### 1. Data Review & Cleaning

#### 1.1. Initial review - remove redundant columns, standardize column names

In [None]:
# Import libraries
import pandas as pd
import numpy as np
import matplotlib as plt
import seaborn as sns
pd.set_option('display.max_columns', None)

In [None]:
# Read dataset
data = pd.read_csv("fifa21_male2.csv")

In [None]:
# Have a quick look at the data:
data.head()

We notice immediately that the columns `Player Photo`, `Club Logo`, and `Flag Photo` contain *sofifa* links, which will not help in the current analysis, so we can drop them.

In [None]:
data.drop(['Player Photo', 'Club Logo', 'Flag Photo'], axis=1, inplace=True)

We also notice there is an ID column which we can use as our index column, after ensuring it doesn't have any duplicate values:

In [None]:
# If the number of unique values in the ID column are the same as the number of rows
# in the dataframe, we can set it as the index.
print(len(data['ID'].unique())/data.shape[0])

In [None]:
data.set_index('ID', inplace=True, drop=True)

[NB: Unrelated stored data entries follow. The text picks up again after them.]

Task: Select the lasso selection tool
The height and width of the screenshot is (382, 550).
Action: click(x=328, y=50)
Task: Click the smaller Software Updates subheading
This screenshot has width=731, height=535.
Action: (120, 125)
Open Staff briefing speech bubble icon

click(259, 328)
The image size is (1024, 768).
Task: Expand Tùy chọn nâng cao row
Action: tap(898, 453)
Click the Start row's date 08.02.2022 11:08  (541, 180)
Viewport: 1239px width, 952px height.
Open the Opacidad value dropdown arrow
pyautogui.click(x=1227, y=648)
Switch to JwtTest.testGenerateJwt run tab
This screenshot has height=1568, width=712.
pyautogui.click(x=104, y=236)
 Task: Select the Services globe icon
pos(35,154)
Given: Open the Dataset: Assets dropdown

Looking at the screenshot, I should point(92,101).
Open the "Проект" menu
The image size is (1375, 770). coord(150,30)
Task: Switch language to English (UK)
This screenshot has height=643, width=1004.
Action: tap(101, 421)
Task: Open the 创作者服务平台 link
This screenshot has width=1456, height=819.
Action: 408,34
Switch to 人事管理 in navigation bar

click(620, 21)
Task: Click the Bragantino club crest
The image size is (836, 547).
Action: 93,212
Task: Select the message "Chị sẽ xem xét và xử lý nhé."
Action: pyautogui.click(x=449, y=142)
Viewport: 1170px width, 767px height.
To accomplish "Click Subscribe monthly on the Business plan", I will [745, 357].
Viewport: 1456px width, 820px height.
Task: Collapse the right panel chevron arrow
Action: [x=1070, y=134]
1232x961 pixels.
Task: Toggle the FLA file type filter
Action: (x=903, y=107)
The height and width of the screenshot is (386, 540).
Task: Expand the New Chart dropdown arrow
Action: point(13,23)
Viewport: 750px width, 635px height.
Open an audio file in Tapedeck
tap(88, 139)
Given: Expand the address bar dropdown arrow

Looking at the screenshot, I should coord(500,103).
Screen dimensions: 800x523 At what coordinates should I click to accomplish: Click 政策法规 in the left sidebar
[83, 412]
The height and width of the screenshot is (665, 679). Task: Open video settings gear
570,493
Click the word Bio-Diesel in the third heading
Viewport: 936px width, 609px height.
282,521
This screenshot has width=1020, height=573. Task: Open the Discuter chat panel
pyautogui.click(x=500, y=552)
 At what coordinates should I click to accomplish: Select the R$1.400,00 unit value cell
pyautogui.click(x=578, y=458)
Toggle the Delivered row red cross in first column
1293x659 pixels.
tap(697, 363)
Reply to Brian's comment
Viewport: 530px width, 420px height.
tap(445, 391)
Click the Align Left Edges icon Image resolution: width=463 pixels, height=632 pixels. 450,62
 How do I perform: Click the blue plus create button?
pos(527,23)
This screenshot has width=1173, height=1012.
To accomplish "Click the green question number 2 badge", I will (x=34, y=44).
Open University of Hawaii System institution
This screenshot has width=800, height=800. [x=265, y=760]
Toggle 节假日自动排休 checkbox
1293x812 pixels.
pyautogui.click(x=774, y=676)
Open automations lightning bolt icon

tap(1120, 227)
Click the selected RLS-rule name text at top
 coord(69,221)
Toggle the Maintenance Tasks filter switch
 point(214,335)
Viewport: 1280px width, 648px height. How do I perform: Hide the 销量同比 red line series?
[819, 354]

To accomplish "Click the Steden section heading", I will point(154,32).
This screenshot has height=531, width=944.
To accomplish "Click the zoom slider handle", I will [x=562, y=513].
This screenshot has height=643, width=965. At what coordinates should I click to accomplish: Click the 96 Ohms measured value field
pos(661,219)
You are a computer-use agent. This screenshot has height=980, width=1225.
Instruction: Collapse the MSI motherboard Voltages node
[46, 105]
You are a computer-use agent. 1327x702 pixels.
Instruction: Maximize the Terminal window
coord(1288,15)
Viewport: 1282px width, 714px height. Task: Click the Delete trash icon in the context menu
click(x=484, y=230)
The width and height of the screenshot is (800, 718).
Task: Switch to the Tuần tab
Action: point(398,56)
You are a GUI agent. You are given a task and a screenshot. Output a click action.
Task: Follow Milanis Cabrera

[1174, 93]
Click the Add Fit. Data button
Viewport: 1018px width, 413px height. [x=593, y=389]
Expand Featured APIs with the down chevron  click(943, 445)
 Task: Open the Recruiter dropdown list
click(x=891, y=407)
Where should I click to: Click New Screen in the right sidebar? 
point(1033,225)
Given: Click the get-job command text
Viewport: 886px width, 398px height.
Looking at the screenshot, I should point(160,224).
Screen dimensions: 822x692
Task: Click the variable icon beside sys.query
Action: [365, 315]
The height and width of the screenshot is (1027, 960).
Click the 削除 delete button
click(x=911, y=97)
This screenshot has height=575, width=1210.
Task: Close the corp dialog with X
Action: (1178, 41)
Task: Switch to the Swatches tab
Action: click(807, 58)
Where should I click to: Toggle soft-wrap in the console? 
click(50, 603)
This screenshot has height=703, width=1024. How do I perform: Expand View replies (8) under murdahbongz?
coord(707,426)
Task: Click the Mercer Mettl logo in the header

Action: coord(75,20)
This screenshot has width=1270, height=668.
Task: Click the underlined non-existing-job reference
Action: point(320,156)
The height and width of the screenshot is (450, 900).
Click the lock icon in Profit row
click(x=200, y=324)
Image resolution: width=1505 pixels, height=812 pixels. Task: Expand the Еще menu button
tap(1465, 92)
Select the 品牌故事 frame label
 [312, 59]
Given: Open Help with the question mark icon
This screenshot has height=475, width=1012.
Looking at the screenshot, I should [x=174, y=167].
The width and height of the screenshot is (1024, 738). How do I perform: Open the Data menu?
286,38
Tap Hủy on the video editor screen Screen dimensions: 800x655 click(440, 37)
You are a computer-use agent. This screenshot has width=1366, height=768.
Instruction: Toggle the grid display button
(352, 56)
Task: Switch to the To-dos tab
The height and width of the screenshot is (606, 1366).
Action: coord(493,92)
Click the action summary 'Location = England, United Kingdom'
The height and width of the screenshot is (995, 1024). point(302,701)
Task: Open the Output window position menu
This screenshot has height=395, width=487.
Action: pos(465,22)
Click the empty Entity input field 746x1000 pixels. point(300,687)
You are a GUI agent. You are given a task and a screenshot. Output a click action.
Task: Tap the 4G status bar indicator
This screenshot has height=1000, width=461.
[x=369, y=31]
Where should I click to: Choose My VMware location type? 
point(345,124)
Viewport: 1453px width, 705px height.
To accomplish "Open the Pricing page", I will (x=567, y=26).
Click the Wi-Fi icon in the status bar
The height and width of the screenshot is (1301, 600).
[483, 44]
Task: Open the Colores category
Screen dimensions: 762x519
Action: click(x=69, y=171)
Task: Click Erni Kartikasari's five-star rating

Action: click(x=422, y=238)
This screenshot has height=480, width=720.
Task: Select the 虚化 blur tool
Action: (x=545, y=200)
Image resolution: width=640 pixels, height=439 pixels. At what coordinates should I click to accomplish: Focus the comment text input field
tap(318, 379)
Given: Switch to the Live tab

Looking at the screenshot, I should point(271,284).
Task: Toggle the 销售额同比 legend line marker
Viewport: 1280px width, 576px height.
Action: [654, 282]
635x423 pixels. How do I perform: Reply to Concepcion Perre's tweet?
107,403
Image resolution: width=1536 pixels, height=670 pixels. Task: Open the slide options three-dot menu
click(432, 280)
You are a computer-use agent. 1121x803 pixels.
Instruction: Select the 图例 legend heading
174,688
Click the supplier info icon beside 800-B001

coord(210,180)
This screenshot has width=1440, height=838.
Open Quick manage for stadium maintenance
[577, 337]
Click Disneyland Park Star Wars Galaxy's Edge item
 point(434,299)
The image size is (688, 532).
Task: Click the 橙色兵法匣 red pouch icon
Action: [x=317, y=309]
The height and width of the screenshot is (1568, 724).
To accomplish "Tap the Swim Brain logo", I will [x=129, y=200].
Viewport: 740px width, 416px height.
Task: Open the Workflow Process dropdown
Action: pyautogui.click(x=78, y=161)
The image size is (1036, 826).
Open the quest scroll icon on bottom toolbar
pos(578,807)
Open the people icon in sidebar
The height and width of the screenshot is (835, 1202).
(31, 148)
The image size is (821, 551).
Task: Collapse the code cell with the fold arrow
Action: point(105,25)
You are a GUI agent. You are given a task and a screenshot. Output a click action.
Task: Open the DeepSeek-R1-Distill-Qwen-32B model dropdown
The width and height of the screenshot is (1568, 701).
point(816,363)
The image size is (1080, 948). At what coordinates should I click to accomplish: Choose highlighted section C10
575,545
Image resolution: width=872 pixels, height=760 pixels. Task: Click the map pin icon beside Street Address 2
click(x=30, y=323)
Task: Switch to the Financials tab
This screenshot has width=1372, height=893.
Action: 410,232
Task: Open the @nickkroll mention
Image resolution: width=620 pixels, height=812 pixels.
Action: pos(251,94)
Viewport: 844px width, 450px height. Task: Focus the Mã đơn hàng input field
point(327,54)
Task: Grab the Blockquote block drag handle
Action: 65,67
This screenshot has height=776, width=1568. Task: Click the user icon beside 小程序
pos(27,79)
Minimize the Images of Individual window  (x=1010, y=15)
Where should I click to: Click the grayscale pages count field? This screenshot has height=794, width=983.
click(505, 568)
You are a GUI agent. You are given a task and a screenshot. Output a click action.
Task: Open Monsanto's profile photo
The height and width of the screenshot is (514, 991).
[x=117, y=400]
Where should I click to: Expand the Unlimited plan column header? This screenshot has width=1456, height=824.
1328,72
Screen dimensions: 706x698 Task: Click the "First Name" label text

We also notice that there are many columns which contain abbreviations that are unfamiliar for a non-player, so we will rename the columns to include the full names of the features. We will do so by using a `.csv` file containing the values for the abbreviations as seen on the *sofifa* website and standardize the column names alongside:

In [None]:
# Change capitalization to lowercase and replace spaces with underscores:
data.columns = data.columns.str.lower()
data.columns = data.columns.str.replace(" ", "_")

In [None]:
# Read positions.csv into dataframe
positions = pd.read_csv('positions.csv', header=None, index_col=0)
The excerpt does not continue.